Мучая его, я крепче сжимаю член.

— Ты хочешь меня. Верно?

От хриплого звука, вырывающегося из его горла, у меня поджимаются пальцы на ногах.

— Останови машину, — приказывает Джун.

Водитель резко сворачивает на обочину. Джун открывает дверь и выбрасывает меня наружу. Я падаю на землю, в грязь. Он поднимает меня на ноги, берёт за руку и тащит прочь.

Понятия не имею, сколько времени прошло с тех пор, как мы покинули Сиэтл. Достаточно, ведь мы уже не в городе. Вокруг нет ничего, кроме деревьев. Я натыкаюсь на корень, но Джун не даёт мне упасть. Он тащит меня через лес, что граничит с дорогой, и не останавливается, пока мы не достигаем какой-то поляны.

— На колени, — приказывает он.

Поскольку я не подчиняюсь, Джун хватает меня за волосы. Он всё равно заставляет меня склониться. Колени скользят по грязи, а камень ранит кожу, заставляя вздрогнуть от боли.

— Руки за голову.

— Иди на х*й.

— Не сегодня, Ангел. Неожиданный блеск привлекает моё внимание, заставляя замолчать. Джун вытащил тот же нож, которым убил человека возле клуба. — Сегодня выеб*т тебя. Но не так, как ты надеешься.

По коже пробегает холодок. Мне холодно не только потому, что от дождя промокла одежда, или дует ледяной ветер, но и из-за того, как на меня смотрит Джун.

Дрожу до костей.

Разумом понимаю, что не должна поддаваться на его шантаж, но инстинкт выживания берёт верх. Я поднимаю руки и переплетаю пальцы за головой.

Бросаю отчаянный взгляд в ту сторону, откуда мы пришли. Растительность настолько густая, что поглотила всё. Я не вижу ни машин, ни дороги. Даже не могу увидеть силуэты его людей… Мы одни. Фактически, я одна.

Я сглатываю пустоту.

— Зачем ты привёл меня сюда?

Он собирает в кулак мои волосы, тянет за них, заставляя поднять голову. Высокий. Величественный. Теперь, когда я стою перед ним на коленях, Джун не просто дьявол, как хвастается он, а бог.

— Ты утверждала, что никогда не лгала мне, но мы оба знаем, что это не так. — Задрав мне голову назад, он проводит плоской стороной лезвия по изгибу груди. — Сегодня ночью ты смотрела в лицо человека, который пытался меня убить. Ты узнала его и ничего не сказала.

Я поджимаю губы.

«Он заметил».

— Почему ты это сделала, Глория?

От более сильного рывка я вскрикиваю. В глазах затуманивается, но я всё же нахожу в себе силы ответить.

— Убери нож.

Он не слушает меня. Джун просовывает лезвие под ткань платья и разрезает его. С правой стороны платье сползает вниз, оставляя меня обнажённой. Прохладный воздух вместе с дождём омывает мою грудь. Чувство растерянности настолько сильное, что становится влажно между бёдер.

— Джун, — умоляю я.

Вместо того чтобы послушать, Джун снова режет ткань. Платье обвисает, оставляя меня обнажённой от талии и выше. С руками на затылке и моим подбородком, зажатым между его пальцами, я выставлена, не могу прикрыться.

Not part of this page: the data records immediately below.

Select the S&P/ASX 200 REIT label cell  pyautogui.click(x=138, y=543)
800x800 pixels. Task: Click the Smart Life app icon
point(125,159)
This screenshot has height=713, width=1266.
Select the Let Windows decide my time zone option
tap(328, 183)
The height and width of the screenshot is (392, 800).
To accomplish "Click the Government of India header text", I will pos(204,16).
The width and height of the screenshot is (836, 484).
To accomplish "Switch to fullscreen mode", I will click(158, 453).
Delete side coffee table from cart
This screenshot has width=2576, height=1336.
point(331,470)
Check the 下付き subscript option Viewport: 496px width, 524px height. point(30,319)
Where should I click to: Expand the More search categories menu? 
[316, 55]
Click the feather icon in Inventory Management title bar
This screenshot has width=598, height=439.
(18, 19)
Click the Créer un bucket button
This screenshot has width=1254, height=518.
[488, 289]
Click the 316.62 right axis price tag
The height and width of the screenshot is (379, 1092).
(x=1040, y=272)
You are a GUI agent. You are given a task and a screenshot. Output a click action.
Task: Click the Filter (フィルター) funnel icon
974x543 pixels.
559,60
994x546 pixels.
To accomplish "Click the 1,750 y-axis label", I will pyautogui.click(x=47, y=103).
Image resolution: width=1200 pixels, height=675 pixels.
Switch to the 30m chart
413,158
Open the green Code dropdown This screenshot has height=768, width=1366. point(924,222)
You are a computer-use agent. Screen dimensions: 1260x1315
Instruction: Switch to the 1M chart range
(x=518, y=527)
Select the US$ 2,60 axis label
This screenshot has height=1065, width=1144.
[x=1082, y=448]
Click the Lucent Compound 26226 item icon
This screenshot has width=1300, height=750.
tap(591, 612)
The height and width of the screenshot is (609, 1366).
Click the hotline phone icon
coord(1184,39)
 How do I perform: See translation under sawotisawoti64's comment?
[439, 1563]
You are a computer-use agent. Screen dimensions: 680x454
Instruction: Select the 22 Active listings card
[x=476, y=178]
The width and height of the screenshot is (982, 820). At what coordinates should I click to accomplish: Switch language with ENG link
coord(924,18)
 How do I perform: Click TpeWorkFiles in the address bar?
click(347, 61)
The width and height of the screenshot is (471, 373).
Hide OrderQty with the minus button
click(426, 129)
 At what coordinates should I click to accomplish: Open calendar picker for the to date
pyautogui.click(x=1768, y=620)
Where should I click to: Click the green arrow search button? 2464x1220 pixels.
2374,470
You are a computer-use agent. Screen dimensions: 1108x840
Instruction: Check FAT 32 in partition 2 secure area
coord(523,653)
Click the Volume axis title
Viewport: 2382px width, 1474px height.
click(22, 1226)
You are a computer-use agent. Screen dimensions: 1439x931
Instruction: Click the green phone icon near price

Борьба между разумом и инстинктом идёт яростно.

С одной стороны, я хочу опустить руки и прикрыться, но с другой — понимаю, это ещё больше разозлит его. Это безумно, неправильно, но мысль о том, что он может потерять контроль, заставляет меня трястись с головы до ног. И не от страха.

Не только, по крайней мере.

— Сейчас я досчитаю до трёх. — От его гневного тона живот сводит судорогой. — Если ты не скажешь мне то, что я хочу знать, ты закончишь именно так, как я тебе сказал.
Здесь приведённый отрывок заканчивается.